- [Aim of the exercise]: Each line of the data needs to be transcribed exactly.

- [Given information]:
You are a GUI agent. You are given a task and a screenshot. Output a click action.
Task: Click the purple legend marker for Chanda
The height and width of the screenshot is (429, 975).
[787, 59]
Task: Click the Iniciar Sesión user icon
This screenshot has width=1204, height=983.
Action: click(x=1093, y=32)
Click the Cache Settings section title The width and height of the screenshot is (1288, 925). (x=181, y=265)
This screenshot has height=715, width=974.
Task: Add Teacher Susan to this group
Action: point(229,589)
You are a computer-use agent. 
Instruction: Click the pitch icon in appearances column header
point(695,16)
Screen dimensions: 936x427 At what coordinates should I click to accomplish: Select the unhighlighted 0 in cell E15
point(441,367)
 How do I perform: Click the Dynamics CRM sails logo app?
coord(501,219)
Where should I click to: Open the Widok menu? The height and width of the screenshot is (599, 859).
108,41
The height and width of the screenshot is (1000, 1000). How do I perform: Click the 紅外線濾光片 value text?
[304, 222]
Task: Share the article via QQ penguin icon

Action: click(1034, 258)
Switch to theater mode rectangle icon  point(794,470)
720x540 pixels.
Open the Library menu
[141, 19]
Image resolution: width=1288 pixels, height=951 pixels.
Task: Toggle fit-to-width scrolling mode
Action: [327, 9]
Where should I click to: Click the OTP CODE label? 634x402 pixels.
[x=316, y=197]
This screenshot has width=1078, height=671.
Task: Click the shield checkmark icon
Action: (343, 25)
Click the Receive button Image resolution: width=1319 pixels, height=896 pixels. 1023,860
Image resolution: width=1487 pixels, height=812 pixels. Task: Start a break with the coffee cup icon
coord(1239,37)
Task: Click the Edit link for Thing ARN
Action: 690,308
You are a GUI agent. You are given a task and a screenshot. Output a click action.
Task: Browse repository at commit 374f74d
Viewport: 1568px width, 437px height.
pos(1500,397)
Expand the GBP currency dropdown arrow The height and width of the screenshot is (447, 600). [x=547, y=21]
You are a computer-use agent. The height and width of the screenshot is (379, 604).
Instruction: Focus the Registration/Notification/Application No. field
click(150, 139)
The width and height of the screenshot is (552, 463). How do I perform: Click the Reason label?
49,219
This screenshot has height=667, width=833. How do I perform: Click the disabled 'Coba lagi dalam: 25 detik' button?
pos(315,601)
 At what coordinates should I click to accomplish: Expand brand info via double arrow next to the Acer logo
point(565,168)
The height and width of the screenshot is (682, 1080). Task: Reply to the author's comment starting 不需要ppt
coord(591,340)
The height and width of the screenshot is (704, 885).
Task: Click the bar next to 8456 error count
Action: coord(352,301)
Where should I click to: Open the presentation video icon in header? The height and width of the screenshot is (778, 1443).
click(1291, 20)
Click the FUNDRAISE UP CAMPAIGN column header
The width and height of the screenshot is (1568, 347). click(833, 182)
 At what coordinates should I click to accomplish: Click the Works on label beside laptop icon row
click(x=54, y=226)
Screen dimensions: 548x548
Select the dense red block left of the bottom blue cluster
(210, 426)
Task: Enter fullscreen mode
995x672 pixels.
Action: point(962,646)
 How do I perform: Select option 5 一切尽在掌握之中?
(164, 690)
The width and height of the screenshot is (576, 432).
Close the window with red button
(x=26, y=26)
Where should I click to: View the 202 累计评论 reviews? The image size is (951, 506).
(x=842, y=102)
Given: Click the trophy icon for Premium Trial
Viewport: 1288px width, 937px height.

- [Problem solution]:
You are a GUI agent. You are given a task and a screenshot. Output a click action.
Task: Click the purple legend marker for Chanda
The height and width of the screenshot is (429, 975).
[787, 59]
Task: Click the Iniciar Sesión user icon
This screenshot has width=1204, height=983.
Action: click(x=1093, y=32)
Click the Cache Settings section title The width and height of the screenshot is (1288, 925). (x=181, y=265)
This screenshot has height=715, width=974.
Task: Add Teacher Susan to this group
Action: point(229,589)
You are a computer-use agent. 
Instruction: Click the pitch icon in appearances column header
point(695,16)
Screen dimensions: 936x427 At what coordinates should I click to accomplish: Select the unhighlighted 0 in cell E15
point(441,367)
 How do I perform: Click the Dynamics CRM sails logo app?
coord(501,219)
Where should I click to: Open the Widok menu? The height and width of the screenshot is (599, 859).
108,41
The height and width of the screenshot is (1000, 1000). How do I perform: Click the 紅外線濾光片 value text?
[304, 222]
Task: Share the article via QQ penguin icon

Action: click(1034, 258)
Switch to theater mode rectangle icon  point(794,470)
720x540 pixels.
Open the Library menu
[141, 19]
Image resolution: width=1288 pixels, height=951 pixels.
Task: Toggle fit-to-width scrolling mode
Action: [327, 9]
Where should I click to: Click the OTP CODE label? 634x402 pixels.
[x=316, y=197]
This screenshot has width=1078, height=671.
Task: Click the shield checkmark icon
Action: (343, 25)
Click the Receive button Image resolution: width=1319 pixels, height=896 pixels. 1023,860
Image resolution: width=1487 pixels, height=812 pixels. Task: Start a break with the coffee cup icon
coord(1239,37)
Task: Click the Edit link for Thing ARN
Action: 690,308
You are a GUI agent. You are given a task and a screenshot. Output a click action.
Task: Browse repository at commit 374f74d
Viewport: 1568px width, 437px height.
pos(1500,397)
Expand the GBP currency dropdown arrow The height and width of the screenshot is (447, 600). [x=547, y=21]
You are a computer-use agent. The height and width of the screenshot is (379, 604).
Instruction: Focus the Registration/Notification/Application No. field
click(150, 139)
The width and height of the screenshot is (552, 463). How do I perform: Click the Reason label?
49,219
This screenshot has height=667, width=833. How do I perform: Click the disabled 'Coba lagi dalam: 25 detik' button?
pos(315,601)
 At what coordinates should I click to accomplish: Expand brand info via double arrow next to the Acer logo
point(565,168)
The height and width of the screenshot is (682, 1080). Task: Reply to the author's comment starting 不需要ppt
coord(591,340)
The height and width of the screenshot is (704, 885).
Task: Click the bar next to 8456 error count
Action: coord(352,301)
Where should I click to: Open the presentation video icon in header? The height and width of the screenshot is (778, 1443).
click(1291, 20)
Click the FUNDRAISE UP CAMPAIGN column header
The width and height of the screenshot is (1568, 347). click(833, 182)
 At what coordinates should I click to accomplish: Click the Works on label beside laptop icon row
click(x=54, y=226)
Screen dimensions: 548x548
Select the dense red block left of the bottom blue cluster
(210, 426)
Task: Enter fullscreen mode
995x672 pixels.
Action: point(962,646)
 How do I perform: Select option 5 一切尽在掌握之中?
(164, 690)
The width and height of the screenshot is (576, 432).
Close the window with red button
(x=26, y=26)
Where should I click to: View the 202 累计评论 reviews? The image size is (951, 506).
(x=842, y=102)
Given: Click the trophy icon for Premium Trial
Viewport: 1288px width, 937px height.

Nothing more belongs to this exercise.